FreeRTOS uses a region of memory called Heap (into the RAM) to allocate memory for tasks, queues, timers, semaphores, mutexes and when dynamically creating variables. FreeRTOS heap is different from the system heap defined at the compiler level.

When FreeRTOS requires RAM, instead of calling the standard malloc(), it calls PvPortMalloc(). When it needs to free memory it calls PvPortFree() instead of the standard free().

FreeRTOS offers several heap management schemes that range in complexity and features. The FreeRTOS download includes five sample memory allocation implementations, each of which are described in the following subsections. The subsections also include information on when each of the provided implementations might be the most appropriate to select.

Heap management schemes:

  • heap_1 — the very simplest, does not permit memory to be freed.
  • heap_2 — permits memory to be freed, but does not coalescence adjacent free blocks.
  • heap_3 — simply wraps the standard malloc() and free() for thread safety.
  • heap_4 — coalescence adjacent free blocks to avoid fragmentation. Includes absolute address placement option.
  • heap_5 — as per heap_4, with the ability to span the heap across multiple non-adjacent memory areas.

Notes:

  • heap_1 is less useful since FreeRTOS added support for static allocation.
  • heap_2 is now considered as the legacy method because the newer heap_4 implementation is preferred.

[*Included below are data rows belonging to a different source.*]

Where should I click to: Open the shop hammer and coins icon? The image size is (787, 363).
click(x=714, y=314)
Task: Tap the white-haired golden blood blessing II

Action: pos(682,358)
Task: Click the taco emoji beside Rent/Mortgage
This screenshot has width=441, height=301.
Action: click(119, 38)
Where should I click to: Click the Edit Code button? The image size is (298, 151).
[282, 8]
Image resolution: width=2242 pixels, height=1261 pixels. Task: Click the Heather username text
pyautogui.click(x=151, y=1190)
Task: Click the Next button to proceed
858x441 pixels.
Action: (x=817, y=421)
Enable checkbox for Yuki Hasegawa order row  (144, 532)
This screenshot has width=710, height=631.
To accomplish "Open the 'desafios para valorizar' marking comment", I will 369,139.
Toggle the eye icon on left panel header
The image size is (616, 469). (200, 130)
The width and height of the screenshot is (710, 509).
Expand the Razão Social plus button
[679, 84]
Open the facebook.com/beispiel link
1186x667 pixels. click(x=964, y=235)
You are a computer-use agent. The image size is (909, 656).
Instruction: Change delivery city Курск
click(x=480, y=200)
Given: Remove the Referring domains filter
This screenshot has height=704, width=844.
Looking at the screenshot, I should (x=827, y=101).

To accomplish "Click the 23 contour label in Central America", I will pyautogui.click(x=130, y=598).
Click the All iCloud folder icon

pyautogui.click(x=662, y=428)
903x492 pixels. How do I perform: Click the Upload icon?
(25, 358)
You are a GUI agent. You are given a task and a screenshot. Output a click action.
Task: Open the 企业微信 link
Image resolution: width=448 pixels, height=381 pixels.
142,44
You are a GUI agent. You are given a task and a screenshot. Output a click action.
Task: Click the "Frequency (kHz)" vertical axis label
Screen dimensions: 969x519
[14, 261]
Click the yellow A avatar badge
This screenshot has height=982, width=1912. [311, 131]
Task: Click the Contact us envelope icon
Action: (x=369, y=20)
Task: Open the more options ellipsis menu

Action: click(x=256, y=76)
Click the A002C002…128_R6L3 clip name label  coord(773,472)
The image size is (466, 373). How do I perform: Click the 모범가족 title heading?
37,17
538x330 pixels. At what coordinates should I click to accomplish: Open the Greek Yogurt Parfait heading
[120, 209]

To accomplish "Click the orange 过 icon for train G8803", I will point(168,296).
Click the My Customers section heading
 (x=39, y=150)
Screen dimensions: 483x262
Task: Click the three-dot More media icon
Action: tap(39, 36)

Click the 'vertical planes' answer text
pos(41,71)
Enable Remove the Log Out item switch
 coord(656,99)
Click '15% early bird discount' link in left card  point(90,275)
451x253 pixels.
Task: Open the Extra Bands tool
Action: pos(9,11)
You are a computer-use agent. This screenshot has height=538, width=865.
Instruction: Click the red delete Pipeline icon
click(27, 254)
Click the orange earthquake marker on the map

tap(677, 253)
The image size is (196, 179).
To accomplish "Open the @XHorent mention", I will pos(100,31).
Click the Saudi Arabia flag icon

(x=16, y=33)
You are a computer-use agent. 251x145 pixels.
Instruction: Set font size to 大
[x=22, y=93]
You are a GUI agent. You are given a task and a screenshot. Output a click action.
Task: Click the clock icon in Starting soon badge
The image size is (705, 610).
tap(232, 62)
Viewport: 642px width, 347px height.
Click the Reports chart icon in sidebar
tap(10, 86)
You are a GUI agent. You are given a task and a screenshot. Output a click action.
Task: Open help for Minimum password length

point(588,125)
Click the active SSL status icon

For more detail, refer to RTOS Memory Management.

Overridden Interrupts#

PendSV interrupt

  • Used for task switching before tick rate
  • Lowest NVIC interrupt priority
  • Not triggered by any peripheral

SVC interrupt

  • Interrupt risen by SVC instruction
  • SVC 0 call used only once, to start the scheduler (within vPortStartFirstTask() which is used to start the kernel)

SysTick timer

  • Lowest NVIC interrupt priority
  • Used for task switching on configTICK_RATE_HZ regular time base
  • Set PendSV if context switch is necessary

API conventions#

  1. Prefixes at variable names:

    • c — char / s — short / l — long / u — unsigned
    • xportBASE_TYPE defined in portmacro.h for each platform (in STM32 it is long)
    • p — pointer
  2. Functions name structure: prefix+filename+function name.
    For example: vTaskPrioritySet().

  3. Prefixes at macros defines their definition location and names.